Like the teams who worked there, the lab had to bootstrap itself into existence. Just weeks before its opening came news that the furniture would not arrive in time. The team built their own from plywood sheets and table legs from a nearby Home Depot. It set the tone for what followed. The lab was in a constant state of flux. There was little that was fixed to the floor. The teams rearranged the foam boards and space dividers as the work changed. It was their space— a powerful prop for the culture of resourcefulness, creativity and learning we wanted to nurture.

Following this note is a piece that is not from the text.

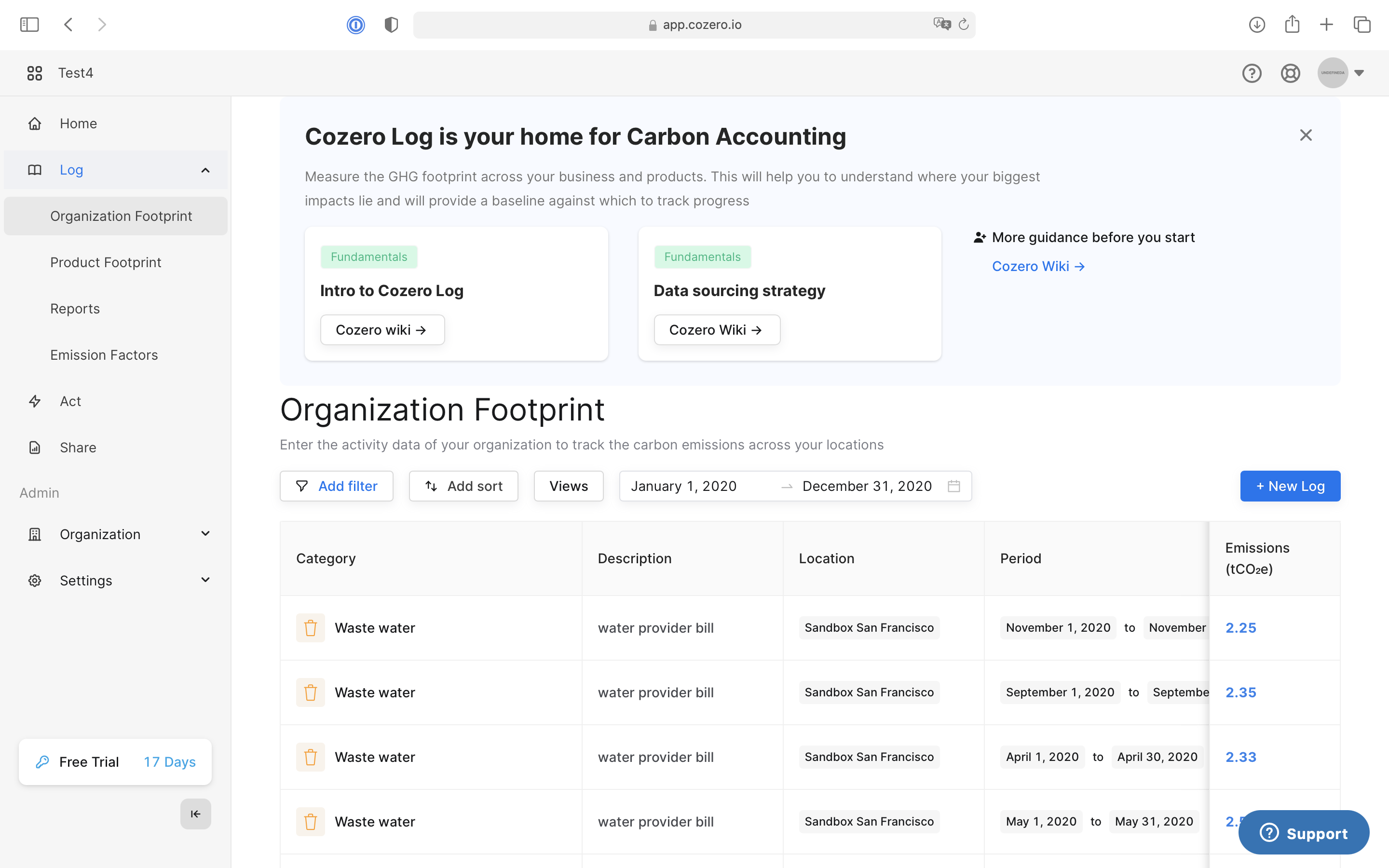Click the help question mark icon in header

1253,73
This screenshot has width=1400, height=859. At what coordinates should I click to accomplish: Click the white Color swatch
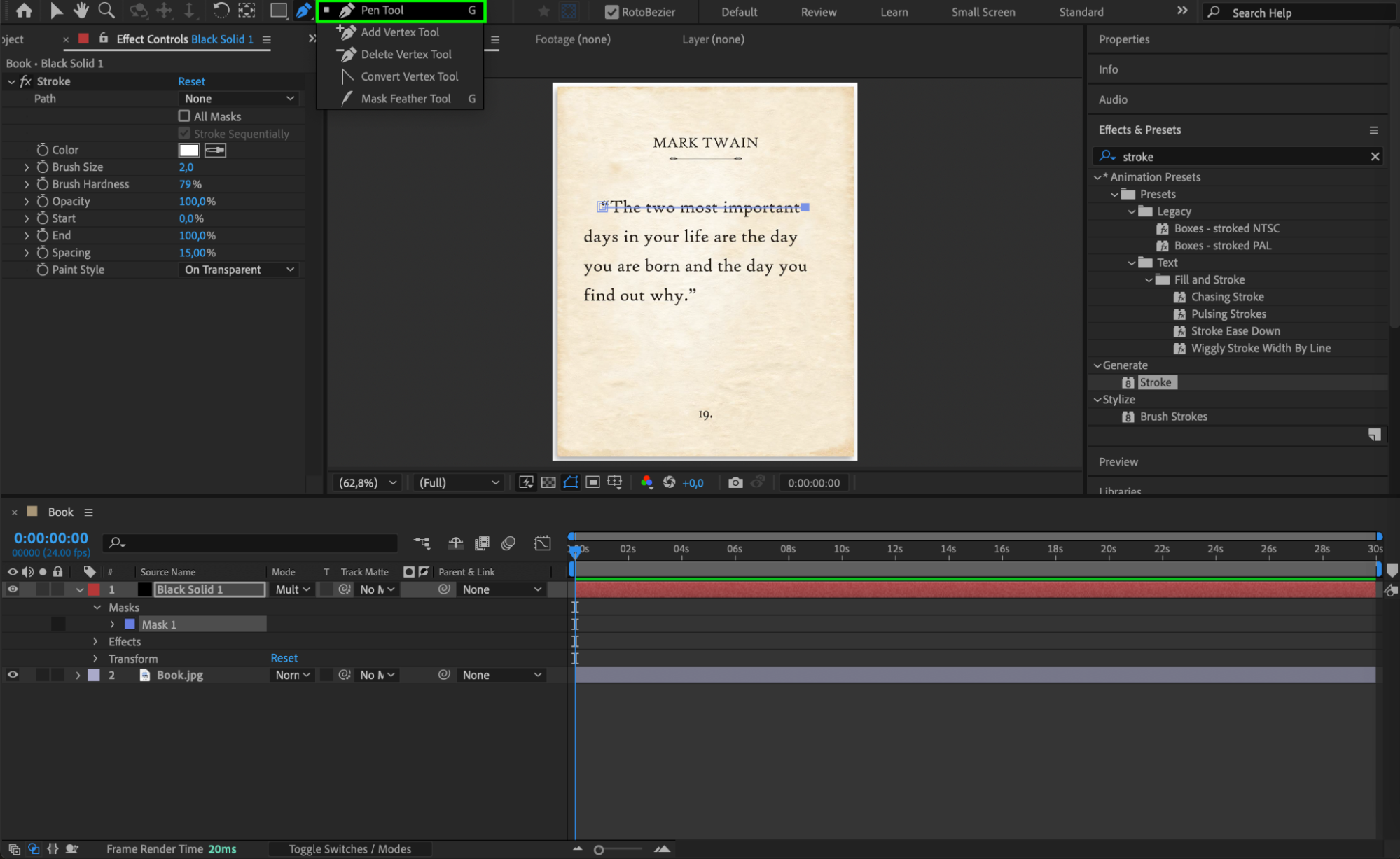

At a moment when IBM and its clients were struggling to assert leadership, the lab seemed to light a path forward. IBM’s CEO was a frequent visitor. Hundreds of clients came for tours. IBM’s consulting division bottled and sold the lab, and built its own, lab-like approach to client engagements. A network of IBM Studios—physical facilities inspired by what the lab had pioneered—opened up around the world. IBM’s entire marketing organization of 5,000 people declared their commitment to agile methods. Across marketing, product and engineering teams, the company increasingly requires physical co-location.

The lab itself only lasted two years. We opened a second, bigger and far more expensive facility in the East Village. It was serviceable enough. But it failed to capture the bootstrapped magic of the original. The lab’s pioneers moved on, many of them profoundly changed by the extraordinary and intense experience they had shared. And the ideas on which the lab was built—small and empowered teams, agile methods, and the deep integration of creativity and technology—continue to grow more powerful and urgent.